During WMATA's Revised Draft Visionary Network, WMATA renamed the DC103 to Route C61, and modified the route to remain along Michigan Avenue NE and serve 1st Street before operating along Irving Street and vice versa, with the remainder of the route remaining the same. Route DC303 was also retained and renamed to Route C59, with service to the Washington Hospital Center Complex also being served by proposed Routes C63 (DC212) and D36 (Route DC211). A new Route C87 route was also created to operate along the current H2 routing along Van Ness Street NW between Silver Spring station and Van Ness–UDC station via 16th Street NW, Military Road NW, Nebraska Avenue NW, Wisconsin Avenue NW, and Van Ness Street NW. All changes were then proposed during WMATA's 2025 Proposed Network.

On November 21, 2024, WMATA approved its Better Bus Redesign Network.

As part of WMATA's Better Bus Redesign beginning on June 29, 2025, both the H2 and H4 were modified and combined into one route, being renamed into the C61.

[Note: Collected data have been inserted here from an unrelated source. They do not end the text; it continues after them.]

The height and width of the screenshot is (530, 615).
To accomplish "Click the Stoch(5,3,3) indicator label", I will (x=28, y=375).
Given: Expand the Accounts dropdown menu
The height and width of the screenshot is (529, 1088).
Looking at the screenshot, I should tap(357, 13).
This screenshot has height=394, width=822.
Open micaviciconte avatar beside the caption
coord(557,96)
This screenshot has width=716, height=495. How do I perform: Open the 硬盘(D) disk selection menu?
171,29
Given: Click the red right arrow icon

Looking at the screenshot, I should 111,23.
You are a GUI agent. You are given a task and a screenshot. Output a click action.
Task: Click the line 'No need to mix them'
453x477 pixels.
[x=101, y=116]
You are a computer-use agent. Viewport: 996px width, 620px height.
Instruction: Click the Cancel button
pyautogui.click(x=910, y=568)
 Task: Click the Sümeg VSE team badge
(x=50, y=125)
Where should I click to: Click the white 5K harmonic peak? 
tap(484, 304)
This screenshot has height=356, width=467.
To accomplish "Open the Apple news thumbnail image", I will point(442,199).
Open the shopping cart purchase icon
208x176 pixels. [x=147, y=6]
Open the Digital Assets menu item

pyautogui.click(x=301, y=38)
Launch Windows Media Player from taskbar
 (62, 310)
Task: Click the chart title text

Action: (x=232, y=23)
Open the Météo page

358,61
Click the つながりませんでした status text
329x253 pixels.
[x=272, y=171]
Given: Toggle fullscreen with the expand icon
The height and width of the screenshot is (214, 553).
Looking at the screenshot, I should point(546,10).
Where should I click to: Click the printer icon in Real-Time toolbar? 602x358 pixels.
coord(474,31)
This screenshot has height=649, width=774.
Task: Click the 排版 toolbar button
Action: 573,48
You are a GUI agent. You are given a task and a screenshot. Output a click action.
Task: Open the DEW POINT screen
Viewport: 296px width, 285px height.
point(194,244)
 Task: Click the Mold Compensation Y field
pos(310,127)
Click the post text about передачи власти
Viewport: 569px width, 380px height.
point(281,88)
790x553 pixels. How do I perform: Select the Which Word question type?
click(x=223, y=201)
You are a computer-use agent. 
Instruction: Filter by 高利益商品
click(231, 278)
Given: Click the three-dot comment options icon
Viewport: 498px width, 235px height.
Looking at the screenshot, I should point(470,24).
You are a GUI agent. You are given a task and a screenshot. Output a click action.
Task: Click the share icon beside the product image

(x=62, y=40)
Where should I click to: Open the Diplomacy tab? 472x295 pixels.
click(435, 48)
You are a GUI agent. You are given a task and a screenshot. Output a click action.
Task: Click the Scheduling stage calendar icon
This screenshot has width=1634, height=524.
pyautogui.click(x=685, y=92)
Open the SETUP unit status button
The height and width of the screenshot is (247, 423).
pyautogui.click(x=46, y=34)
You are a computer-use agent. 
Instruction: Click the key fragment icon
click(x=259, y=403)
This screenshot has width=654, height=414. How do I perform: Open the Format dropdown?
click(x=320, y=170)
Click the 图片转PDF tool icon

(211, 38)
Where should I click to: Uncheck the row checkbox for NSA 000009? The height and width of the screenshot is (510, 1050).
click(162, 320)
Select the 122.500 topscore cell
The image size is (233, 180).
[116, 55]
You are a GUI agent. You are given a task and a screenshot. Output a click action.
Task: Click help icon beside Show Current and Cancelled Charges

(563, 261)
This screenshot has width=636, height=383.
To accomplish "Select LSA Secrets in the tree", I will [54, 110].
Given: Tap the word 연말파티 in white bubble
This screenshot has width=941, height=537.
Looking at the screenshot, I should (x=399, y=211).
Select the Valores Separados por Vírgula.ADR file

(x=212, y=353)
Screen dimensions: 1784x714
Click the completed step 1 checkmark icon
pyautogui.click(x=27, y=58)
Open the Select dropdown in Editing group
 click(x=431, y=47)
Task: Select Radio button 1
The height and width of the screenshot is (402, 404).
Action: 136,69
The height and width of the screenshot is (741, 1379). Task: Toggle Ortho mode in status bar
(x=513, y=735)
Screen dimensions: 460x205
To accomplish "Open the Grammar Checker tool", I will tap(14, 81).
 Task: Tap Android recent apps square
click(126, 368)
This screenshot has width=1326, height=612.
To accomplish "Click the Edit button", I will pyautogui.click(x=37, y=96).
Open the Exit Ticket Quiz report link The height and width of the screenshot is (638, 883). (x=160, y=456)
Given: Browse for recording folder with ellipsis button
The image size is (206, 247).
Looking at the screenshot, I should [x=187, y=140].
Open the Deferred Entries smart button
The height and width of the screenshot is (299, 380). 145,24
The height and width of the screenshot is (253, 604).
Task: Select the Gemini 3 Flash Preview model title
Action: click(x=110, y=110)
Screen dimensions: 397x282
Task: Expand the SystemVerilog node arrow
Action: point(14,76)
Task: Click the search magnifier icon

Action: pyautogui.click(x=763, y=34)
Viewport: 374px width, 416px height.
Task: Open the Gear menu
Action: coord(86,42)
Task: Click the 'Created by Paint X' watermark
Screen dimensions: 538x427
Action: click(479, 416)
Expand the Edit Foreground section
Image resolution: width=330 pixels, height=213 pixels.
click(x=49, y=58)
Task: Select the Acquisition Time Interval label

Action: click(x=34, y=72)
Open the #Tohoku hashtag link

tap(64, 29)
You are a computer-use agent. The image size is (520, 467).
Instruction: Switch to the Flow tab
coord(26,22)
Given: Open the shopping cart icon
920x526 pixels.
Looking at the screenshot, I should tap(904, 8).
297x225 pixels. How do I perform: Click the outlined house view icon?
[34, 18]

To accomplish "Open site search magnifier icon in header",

The new C61 still operates between Tenleytown and Brookland stations. But the route no longer loops around any of the Washington Hospitals along 1st Street, instead running straight to Irving Street NW, and following the H2 routing to the intersection of Klingle Road NW & Adam Mills Road NW, then operating along the H4 routing to Tenleytown station. Service on Michigan Avenue between Park Place and 1st Street was replaced by Route C63, service along Mount Pleasant Street and Park Road was replaced by Route D72, and service along Connecticut Avenue NW and Van Ness Street NW was replaced by Route C87 during the weekday peak hours only. There was no replacement service along Reno Road and Veazey Street however.

==Incidents==
- On July 21, 2014, an H4 driver and a 65-year-old male passenger got into an altercation near Tenleytown station after the passenger refused to pay the fare. The man punched the driver in the face while holding a blade in his fist. The driver was sent to the hospital after sustained a laceration to his face. The man was detained by the Metropolitan Police Department and later arrested by Metro Transit Police. The man was charged with assault with a deadly weapon.
- On January 22, 2020, an H4 bus slammed into half a dozen vehicles along Porter Street & Connecticut Avenue in Cleveland Park.